*** DATA EXTRACTS ***

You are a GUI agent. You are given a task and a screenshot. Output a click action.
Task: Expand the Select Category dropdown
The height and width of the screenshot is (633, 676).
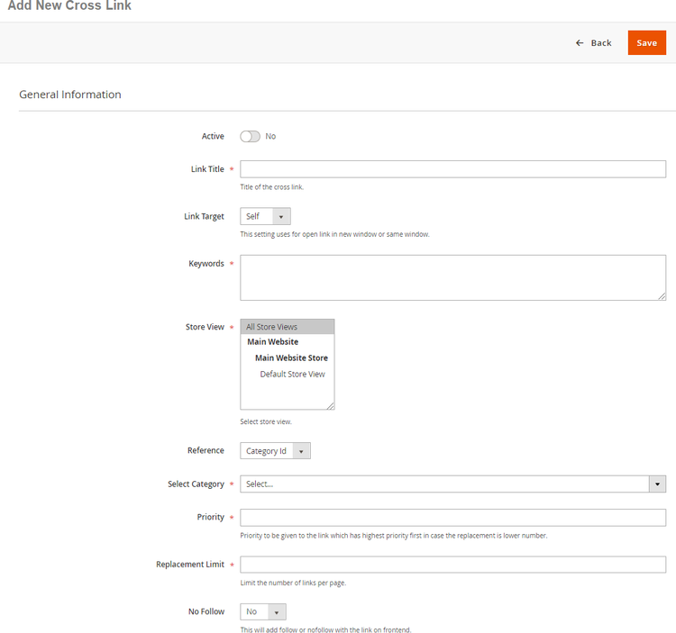click(x=445, y=484)
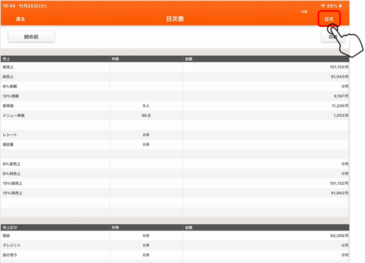This screenshot has height=263, width=365.
Task: Tap the 社員 label in the header
Action: coord(304,12)
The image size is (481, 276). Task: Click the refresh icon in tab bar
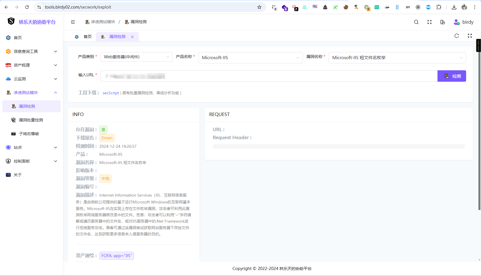coord(457,36)
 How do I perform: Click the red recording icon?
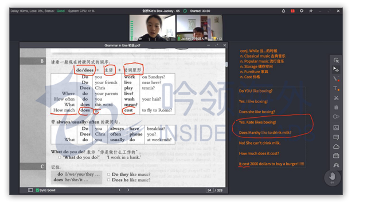292,11
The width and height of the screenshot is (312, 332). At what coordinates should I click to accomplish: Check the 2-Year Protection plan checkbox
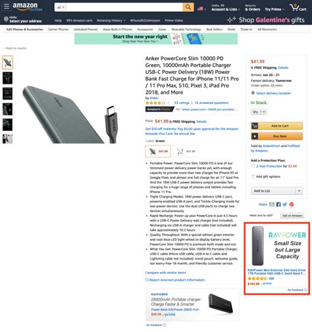tap(253, 166)

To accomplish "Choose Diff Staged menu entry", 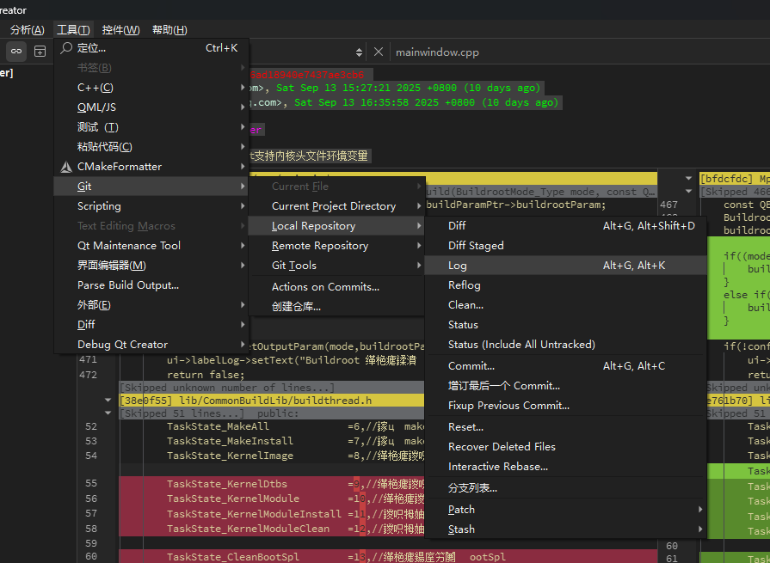I will tap(476, 246).
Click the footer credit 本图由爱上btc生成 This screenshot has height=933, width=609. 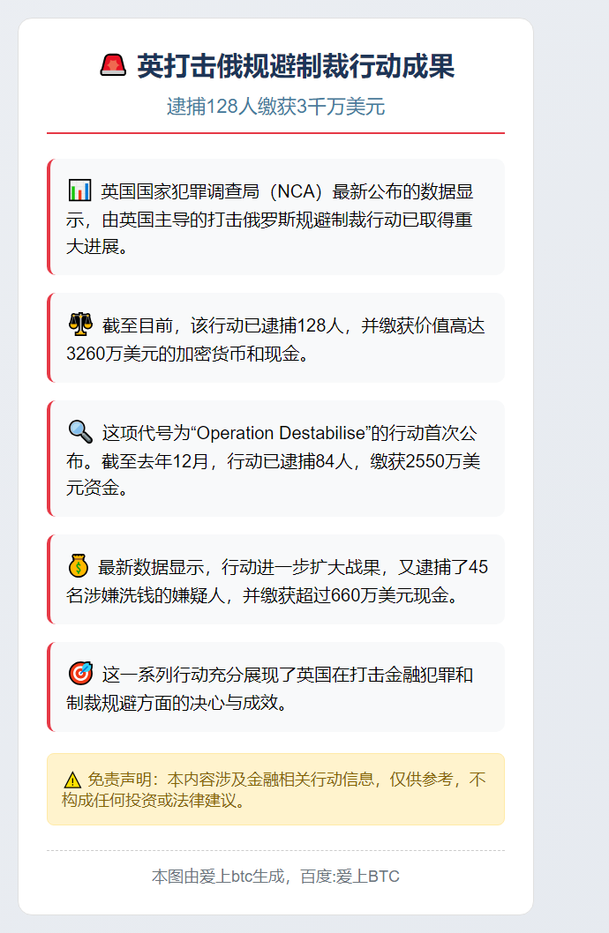pyautogui.click(x=218, y=877)
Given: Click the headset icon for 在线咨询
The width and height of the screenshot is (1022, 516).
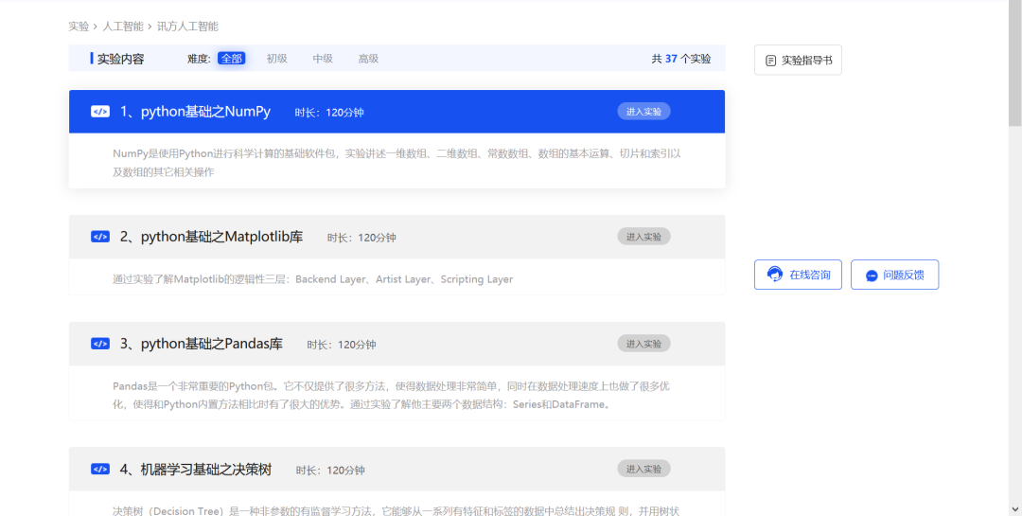Looking at the screenshot, I should [775, 275].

*** End of DATA EXTRACTS ***

TASK DETAILS
Retype only the lines from the line with "Given: Click the headset icon for 在线咨询" through the last line of the data. Keep both ends and skip the pictures.

YOUR RESPONSE
Given: Click the headset icon for 在线咨询
The width and height of the screenshot is (1022, 516).
Looking at the screenshot, I should [775, 275].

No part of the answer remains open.